▶ **Selected extract**

★ ★ ★ ★

Real time boiler logging is a useful tool for diagnosing the defects of an existing system. In 2005 I made the poor choice of buying a 24kW condensing boiler. Had I bought a 12kW, it would have been more than adequate for my property and spend less time idling and modulating down to a lower power output. As with over powerful, fuel guzzling V8 cars - big is not always best.
Here's the first plot I got from Dale Lane's GUI showing the boiler modulating down as the return water temperature starts to heat up. The horizontal scale is 20 minutes and the vertical scale is from 8kW to 20kW.
Each pulse on my meter is the passing of 10 litres of gas. Gas is about 39MJ/m3 so by dividing 390,000 by the time between consecutive pulses, you get the instantaneous boiler power in kilowatts. Flat out, it takes about 16 seconds between pulses for my boiler - so I can deduce that it's consuming gas at about 24.4kW
Possible extensions: I have a couple of 10K pipe clip thermistors I got from Rapid Electronics. I'll use some of the spare Arduino ADC inputs to measure these and the internal and external temperatures.
I use a 433MHz Drayton Digistat to control the boiler. Having already cracked the "boiler on " and "boiler off" wireless packets using a PIC, I can get the Arduino to control the boiler.
Write a 3 term PID controller to control the boiler temperature - one that avoids massive overshoot, and consequent waste of gas.
I'm also currently hacking a "cheapernet gateway". This is an attempt at a very low cost ethernet gateway not dissimilar to an Arduino ethernet shield which will allow low cost wireless sensors to connect to the net and provide the means for realtime, live energy monitoring. Real time means once per second data (OPS) with a 2 second delay caused by the interweb thingy.
Friday, October 09, 2009
It's a while since I last updated this blog, but I have been working towards a more sustainable household.
This month I completed the installation of a wood fired stove with back boiler - returning a solid fuel heatsource to a previously abandonned fireplace.
The stove provides heat for the living-room - the most often occupied room, and heat from the boiler is conveyed upstairs to warm the bedrooms and the hot water tank.
The stoves burns about 1kg of well seasoned wood per hour, so a good armful of logs will keep it going all evening. We have been fortunate enough to obtain several tonnes of firewood from a fallen oak tree which should keep us going for a while.

★ ★ ★ ★

▶ **Work to complete**
(1) In the boiler blog excerpt, how many liters of gas does each pulse on the meter stand for?
(2) Reproduce the part of the boiler blog excerpt that runs from "Real time boiler" down to "8kW to 20kW.".
The data given later are not needed.

▶ **Information provided**

★ ★ ★ ★

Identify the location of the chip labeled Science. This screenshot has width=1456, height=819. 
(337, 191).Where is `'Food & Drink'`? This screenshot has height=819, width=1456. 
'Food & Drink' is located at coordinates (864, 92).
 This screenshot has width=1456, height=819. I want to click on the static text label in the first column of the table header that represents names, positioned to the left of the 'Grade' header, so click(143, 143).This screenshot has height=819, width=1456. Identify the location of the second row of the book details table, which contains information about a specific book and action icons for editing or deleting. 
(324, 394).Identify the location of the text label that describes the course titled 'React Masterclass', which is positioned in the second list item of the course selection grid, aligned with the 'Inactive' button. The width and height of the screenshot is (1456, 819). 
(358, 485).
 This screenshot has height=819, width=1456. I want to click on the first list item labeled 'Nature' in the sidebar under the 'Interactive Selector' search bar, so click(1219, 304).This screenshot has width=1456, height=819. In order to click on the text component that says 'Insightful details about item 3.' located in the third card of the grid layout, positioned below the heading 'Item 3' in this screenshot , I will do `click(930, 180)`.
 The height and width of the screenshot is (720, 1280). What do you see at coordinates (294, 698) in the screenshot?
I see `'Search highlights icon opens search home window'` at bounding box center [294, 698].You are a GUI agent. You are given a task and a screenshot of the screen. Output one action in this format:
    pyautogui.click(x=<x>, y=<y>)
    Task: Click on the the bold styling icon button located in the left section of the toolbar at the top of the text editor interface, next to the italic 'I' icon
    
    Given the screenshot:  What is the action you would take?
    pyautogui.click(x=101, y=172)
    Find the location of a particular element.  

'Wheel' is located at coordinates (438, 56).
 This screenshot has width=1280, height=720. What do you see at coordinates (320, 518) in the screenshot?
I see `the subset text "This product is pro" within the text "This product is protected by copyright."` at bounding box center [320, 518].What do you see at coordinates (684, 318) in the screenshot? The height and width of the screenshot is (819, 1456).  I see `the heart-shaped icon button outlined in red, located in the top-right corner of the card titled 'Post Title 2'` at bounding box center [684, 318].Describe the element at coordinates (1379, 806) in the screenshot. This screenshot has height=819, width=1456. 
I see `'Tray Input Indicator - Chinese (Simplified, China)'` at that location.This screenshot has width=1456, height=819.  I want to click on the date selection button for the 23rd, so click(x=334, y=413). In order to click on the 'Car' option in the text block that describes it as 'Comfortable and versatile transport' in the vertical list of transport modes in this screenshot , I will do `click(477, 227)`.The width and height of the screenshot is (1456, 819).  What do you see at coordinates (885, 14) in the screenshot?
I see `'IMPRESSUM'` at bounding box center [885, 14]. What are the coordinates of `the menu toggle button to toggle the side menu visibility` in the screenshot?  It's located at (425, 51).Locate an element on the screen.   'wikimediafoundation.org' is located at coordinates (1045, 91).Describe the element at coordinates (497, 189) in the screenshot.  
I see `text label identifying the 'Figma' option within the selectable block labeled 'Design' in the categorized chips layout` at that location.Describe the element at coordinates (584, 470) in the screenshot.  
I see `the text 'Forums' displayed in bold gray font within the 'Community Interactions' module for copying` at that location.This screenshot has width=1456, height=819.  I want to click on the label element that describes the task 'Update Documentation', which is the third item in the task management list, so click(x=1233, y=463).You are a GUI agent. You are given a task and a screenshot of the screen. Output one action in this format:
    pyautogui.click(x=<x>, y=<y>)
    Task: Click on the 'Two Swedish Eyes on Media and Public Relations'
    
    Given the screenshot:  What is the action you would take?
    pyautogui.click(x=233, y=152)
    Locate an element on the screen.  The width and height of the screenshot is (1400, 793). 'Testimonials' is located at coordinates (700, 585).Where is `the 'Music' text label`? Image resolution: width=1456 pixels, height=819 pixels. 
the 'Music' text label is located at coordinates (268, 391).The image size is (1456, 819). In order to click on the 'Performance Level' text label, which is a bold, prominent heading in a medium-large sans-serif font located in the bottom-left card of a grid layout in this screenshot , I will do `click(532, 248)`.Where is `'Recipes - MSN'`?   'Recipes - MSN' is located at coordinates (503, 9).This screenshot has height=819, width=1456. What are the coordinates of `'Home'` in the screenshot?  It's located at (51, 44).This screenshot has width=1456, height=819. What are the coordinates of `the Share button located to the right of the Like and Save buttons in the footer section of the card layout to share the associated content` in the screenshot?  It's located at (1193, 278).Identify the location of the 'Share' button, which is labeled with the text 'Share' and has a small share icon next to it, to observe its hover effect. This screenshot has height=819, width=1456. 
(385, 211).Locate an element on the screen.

★ ★ ★ ★

▶ **Results by task**
(1) Each pulse stands for 10 liters of gas.

(2)
Real time boiler logging is a useful tool for diagnosing the defects of an existing system. In 2005 I made the poor choice of buying a 24kW condensing boiler. Had I bought a 12kW, it would have been more than adequate for my property and spend less time idling and modulating down to a lower power output. As with over powerful, fuel guzzling V8 cars - big is not always best.
Here's the first plot I got from Dale Lane's GUI showing the boiler modulating down as the return water temperature starts to heat up. The horizontal scale is 20 minutes and the vertical scale is from 8kW to 20kW.